Give back all the data exactly as it was written.

===== DATA SHOWN =====

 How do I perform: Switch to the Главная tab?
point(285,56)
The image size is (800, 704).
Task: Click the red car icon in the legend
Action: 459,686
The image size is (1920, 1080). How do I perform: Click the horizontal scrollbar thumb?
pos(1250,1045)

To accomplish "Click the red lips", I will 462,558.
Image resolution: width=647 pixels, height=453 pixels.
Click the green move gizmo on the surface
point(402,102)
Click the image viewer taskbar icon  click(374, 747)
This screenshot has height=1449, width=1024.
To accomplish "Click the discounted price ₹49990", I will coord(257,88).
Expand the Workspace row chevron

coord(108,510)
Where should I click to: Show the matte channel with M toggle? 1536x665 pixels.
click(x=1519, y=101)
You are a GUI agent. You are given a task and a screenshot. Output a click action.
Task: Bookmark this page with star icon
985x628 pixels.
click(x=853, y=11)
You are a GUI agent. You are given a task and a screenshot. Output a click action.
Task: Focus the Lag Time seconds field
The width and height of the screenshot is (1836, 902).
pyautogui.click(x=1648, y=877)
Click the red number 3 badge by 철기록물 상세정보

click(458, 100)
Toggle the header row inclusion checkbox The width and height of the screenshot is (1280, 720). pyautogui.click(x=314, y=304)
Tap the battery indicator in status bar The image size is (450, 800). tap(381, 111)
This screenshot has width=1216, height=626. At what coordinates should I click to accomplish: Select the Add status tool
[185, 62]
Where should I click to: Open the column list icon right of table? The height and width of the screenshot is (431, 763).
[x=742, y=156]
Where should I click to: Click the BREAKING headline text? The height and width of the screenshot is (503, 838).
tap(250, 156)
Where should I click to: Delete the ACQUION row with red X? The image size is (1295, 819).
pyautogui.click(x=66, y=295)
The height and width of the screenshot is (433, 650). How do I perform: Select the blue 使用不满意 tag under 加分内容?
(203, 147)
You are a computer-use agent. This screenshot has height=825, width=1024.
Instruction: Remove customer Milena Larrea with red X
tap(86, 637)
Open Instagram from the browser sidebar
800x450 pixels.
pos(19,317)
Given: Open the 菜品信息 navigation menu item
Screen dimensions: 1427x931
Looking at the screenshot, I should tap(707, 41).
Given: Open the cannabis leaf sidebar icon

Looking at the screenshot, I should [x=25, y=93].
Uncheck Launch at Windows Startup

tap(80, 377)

=====

#### SOLUTION TO THE EXERCISE:
 How do I perform: Switch to the Главная tab?
point(285,56)
The image size is (800, 704).
Task: Click the red car icon in the legend
Action: 459,686
The image size is (1920, 1080). How do I perform: Click the horizontal scrollbar thumb?
pos(1250,1045)

To accomplish "Click the red lips", I will 462,558.
Image resolution: width=647 pixels, height=453 pixels.
Click the green move gizmo on the surface
point(402,102)
Click the image viewer taskbar icon  click(374, 747)
This screenshot has height=1449, width=1024.
To accomplish "Click the discounted price ₹49990", I will coord(257,88).
Expand the Workspace row chevron

coord(108,510)
Where should I click to: Show the matte channel with M toggle? 1536x665 pixels.
click(x=1519, y=101)
You are a GUI agent. You are given a task and a screenshot. Output a click action.
Task: Bookmark this page with star icon
985x628 pixels.
click(x=853, y=11)
You are a GUI agent. You are given a task and a screenshot. Output a click action.
Task: Focus the Lag Time seconds field
The width and height of the screenshot is (1836, 902).
pyautogui.click(x=1648, y=877)
Click the red number 3 badge by 철기록물 상세정보

click(458, 100)
Toggle the header row inclusion checkbox The width and height of the screenshot is (1280, 720). pyautogui.click(x=314, y=304)
Tap the battery indicator in status bar The image size is (450, 800). tap(381, 111)
This screenshot has width=1216, height=626. At what coordinates should I click to accomplish: Select the Add status tool
[185, 62]
Where should I click to: Open the column list icon right of table? The height and width of the screenshot is (431, 763).
[x=742, y=156]
Where should I click to: Click the BREAKING headline text? The height and width of the screenshot is (503, 838).
tap(250, 156)
Where should I click to: Delete the ACQUION row with red X? The image size is (1295, 819).
pyautogui.click(x=66, y=295)
The height and width of the screenshot is (433, 650). How do I perform: Select the blue 使用不满意 tag under 加分内容?
(203, 147)
You are a computer-use agent. This screenshot has height=825, width=1024.
Instruction: Remove customer Milena Larrea with red X
tap(86, 637)
Open Instagram from the browser sidebar
800x450 pixels.
pos(19,317)
Given: Open the 菜品信息 navigation menu item
Screen dimensions: 1427x931
Looking at the screenshot, I should tap(707, 41).
Given: Open the cannabis leaf sidebar icon

Looking at the screenshot, I should [x=25, y=93].
Uncheck Launch at Windows Startup

tap(80, 377)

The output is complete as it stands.